We've moved! See our new address and other contact information here.
We've moved! See our new address and other contact information here.
May 13, 2010
Washington, D.C. — The AAUP is pleased to announce the appointment of Robert M. O’Neil as the Association’s general counsel for 2010–12. The appointment takes effect on July 1, 2010.
As general counsel, O’Neil will work closely with the AAUP’s legal staff to pursue the Association’s legal activities, which include advising faculty, administrators, lawyers, and others on higher education legal issues; preparing amicus briefs; monitoring legal developments in higher education around the country; and keeping the Association apprised of new and emerging legal issues that may have implications in areas such as labor and employment law, freedom of expression, and intellectual property rights.
O’Neil is the founding director of the Thomas Jefferson Center for the Protection of Free Expression and a former president of the University of Virginia as well as the University of Wisconsin system.

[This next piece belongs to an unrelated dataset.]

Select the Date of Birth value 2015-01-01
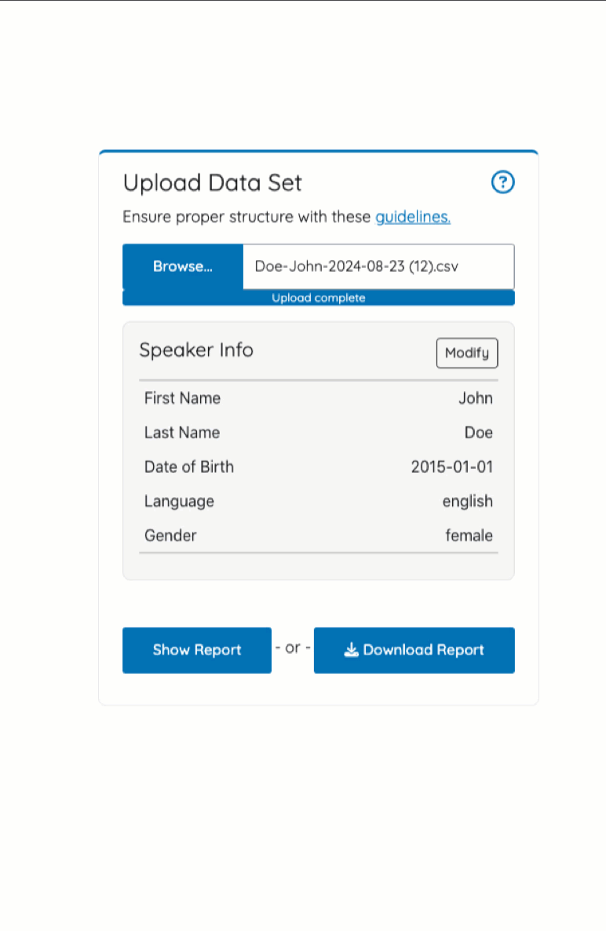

He is an expert on academic freedom and the author of several books, including The Rights of Public Employees (second edition, 1993), Classrooms in the Crossfire (1981), and Free Speech in the College Community (1997), The First Amendment and Civil Liability (2001), and Academic Freedom in the Wired World (2007) as well as many articles in law reviews and other journals.
“In myriad ways, from persistently probing abuses of academic freedom to asserting professorial rights in the courts to effectively representing faculty interests through collective bargaining and establishing major policies to enhance due process and fairness in academic governance, AAUP has been an uncompromising champion of professorial freedoms,” O’Neil says. “Anyone who has served the Association as I have for nearly a half century has seen it evolve in countless ways, while maintaining a constant and compelling presence in the academy. I am delighted to continue my long association with the AAUP."
O’Neil has served the AAUP in various capacities, including as chair of Committee A on Academic Freedom and Tenure and as chair of special committees on Hurricane Katrina and New Orleans Universities, National Security in Time of Crisis, and Academic Freedom after Garcetti v. Ceballos. He has served two previous terms (1970–72 and 1990–92) as general counsel.
“Bob O’Neil lends enormous prestige to the office of general counsel and to any action taken in association with his name,” said AAUP president Cary Nelson. “Bob is quite simply one of the most distinguished legal scholars in the country. He is also immensely thoughtful and kind and a great person with whom to work. Few can equal Bob’s unending and exceptional devotion to the AAUP.”
After serving as law clerk to U.S. Supreme Court Justice William J. Brennan Jr., O’Neil began his teaching career in 1963 at the University of California Law School at Berkeley, where he chaired the Academic Senate Committee on Academic Freedom.
His administrative career began as provost of the University of Cincinnati in the early 1970s. He was vice president of Indiana University for the Bloomington campus, and later president of the statewide University of Wisconsin before coming to the University of Virginia. He taught law at each institution.
In 1990 he chaired the National Association of State Universities and Land-Grant Colleges, serving also on the executive committee of the Association of American Universities, and during the 1980s and 90s served on the boards of the Carnegie Foundation for the Advancement of Teaching, the Educational Testing Service, and the Johnson Foundation.
For the past five years, O’Neil has been director of the Ford Foundation's Difficult Dialogues Initiative. He also serves on the board of consulting editors of Trusteeship, the journal of the Association of Governing Boards. He recently served as a trustee or director of Teachers Insurance and Annuity Association (TIAA), the Fort James Corp., the Commonwealth Fund, the Media Institute, and on the editorial board of the American Bar Association’s Human Rights Journal. He chaired the boards of the Virginia Coalition for Open Government and WVPT Public Television. He is a member of the national advisory board of the American Civil Liberties Union.
Commenting on the prospect of working closely with O’Neil, AAUP senior counsel Rachel Levinson said, “I am thrilled that Bob O’Neil will be working with us as general counsel. His knowledge of legal issues in higher education is unmatched, and his dedication to the principles of the AAUP is second to none. I have already had the pleasure of working with him closely on matters related to First Amendment academic freedom, and I look forward to a productive partnership in the years ahead.”
The American Association of University Professors is a nonprofit charitable and educational organization that promotes academic freedom by supporting tenure, academic due process, shared governance and standards of quality in higher education. The AAUP has over 48,000 members at colleges and universities throughout the United States.